The Battle of Chinhat
An important victory for the `rebels’ of 1857, the Battle of Chinhat has all but been completely effaced from history. 158 years ago, on the morning of June 30, 1857, British officer Sir Henry Lawrence received reports of a force of insurgents making their way to Oudh. Resolved to ambush the rebels, he led his troops to the village of Chinhat.
An easy victory was certain and the East India Company’s officers had advanced ahead of the Kukrail bridge when they were suddenly fired at by sepoys hiding among mango groves at Chinhat. Led by Barkat Ahmad, a highly trained mutineer of the Company’s Army and joined by a number of Indian sepoys who defected from the Army on the site, the rebels had managed to completely outflank the British.
What followed was a battle that would force the company’s officers to beat a hasty retreat and take shelter in the Residency, where they would be held captive until September 1857.
The British officers and their families at the Residency had not expected the `mutiny’ to be of this magnitude.
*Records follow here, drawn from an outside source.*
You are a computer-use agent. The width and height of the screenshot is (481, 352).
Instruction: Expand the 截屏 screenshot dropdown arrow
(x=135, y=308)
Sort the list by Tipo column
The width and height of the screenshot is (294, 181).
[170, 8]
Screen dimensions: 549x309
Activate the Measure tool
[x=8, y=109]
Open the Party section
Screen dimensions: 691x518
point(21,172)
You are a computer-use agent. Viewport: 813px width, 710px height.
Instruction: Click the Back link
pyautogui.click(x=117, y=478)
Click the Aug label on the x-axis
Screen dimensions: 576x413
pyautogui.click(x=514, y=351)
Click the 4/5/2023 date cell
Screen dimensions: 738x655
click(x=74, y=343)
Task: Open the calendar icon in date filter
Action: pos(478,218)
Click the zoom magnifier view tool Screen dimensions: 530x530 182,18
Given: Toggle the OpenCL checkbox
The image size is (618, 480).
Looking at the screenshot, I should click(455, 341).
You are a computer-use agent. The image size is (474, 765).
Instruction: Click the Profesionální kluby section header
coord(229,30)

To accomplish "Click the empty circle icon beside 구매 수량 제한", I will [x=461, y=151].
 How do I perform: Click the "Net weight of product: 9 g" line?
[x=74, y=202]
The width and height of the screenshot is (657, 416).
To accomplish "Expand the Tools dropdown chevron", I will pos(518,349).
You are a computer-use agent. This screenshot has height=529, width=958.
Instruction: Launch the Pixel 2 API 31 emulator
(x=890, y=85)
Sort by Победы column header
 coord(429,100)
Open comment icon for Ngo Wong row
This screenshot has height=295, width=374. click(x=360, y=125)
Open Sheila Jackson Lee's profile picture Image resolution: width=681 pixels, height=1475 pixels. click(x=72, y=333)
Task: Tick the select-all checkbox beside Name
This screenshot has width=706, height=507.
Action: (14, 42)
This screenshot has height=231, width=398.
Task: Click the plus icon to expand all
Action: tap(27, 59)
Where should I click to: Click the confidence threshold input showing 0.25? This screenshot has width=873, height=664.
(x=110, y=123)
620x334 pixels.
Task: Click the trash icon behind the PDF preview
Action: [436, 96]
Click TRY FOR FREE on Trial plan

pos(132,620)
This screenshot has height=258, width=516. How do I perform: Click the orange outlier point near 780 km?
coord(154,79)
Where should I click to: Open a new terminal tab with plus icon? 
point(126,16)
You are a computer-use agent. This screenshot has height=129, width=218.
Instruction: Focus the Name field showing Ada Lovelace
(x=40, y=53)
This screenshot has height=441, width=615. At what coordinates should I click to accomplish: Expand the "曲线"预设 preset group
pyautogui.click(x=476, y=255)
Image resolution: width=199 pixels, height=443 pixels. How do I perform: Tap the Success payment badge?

G Harris, the wife of an officer in the British East India Company, wrote in her diary on June 30, 1857, “Early this morning, we found that a small force of 300, with seven guns, was going out to meet the advanced guard of the enemy. When they reached the village of Chinhut, they found the rebel army amounting to between 12,000 and 15,000.”
“The siege of the Residency had been initiated by the sepoys from Chinhat and Lawrence’s death was the first important British casualty in the history of the mutiny,” says Prof TK Roy Choudhury, a historian, who has done extensive research on The first war of Independence.
While the siege of the Residency is fairly well-documented, the events at Chinhat have been lost in the annals of state libraries and archive divisions.
Noted historian Roshan Taqui believes the reason for this to be the great embarrassment that the crushing defeat was to the British. “This was the first time that Indian troops were seen as a force to be reckoned with. In any record by the British of the events at Lucknow in 1857, you will find numerous descriptions of the valour of the Company’s forces against the `rebels’. The loss at Chinhat has been treated as a mere transgression and an unfortunate miscalculation.”
However, telegrams sent by officers stationed in Lucknow at the time tell a different story. Documents at UP State Archives show this defeat was not the mere unfortunate skirmish it has been made out to be.
Writing from the Residency on the day it was besieged, Harris states in her diary, “Our unfortunate troops were taken at a disadvantage, obliged to fly back in terrible disorder, leaving nearly 200 killed and wounded. At nine o’clock, we were in a state of siege…”
Chinhat has since become an industrial part of Lucknow and it is hard to appreciate the significance of this once-small village, especially because there is no memorial to mark the defeat of the Company’s troops and to commemorate the Indian soldiers who won a significant victory here.
LU professor Aroop Chakravarti says the Company wished to create a wilful amnesia regarding the occurrence at Chinhat but the event should be given its due now. “The Battle must be adequately recognized by constructing a cenotaph in Chinhat.” While historians and scholars assert the importance of the battle and the role it played in crushing the very spirit of the British, there is a complete lack of knowledge among citizens. The Company might have in fact, succeeded in its attempt at relegating this battle to the background.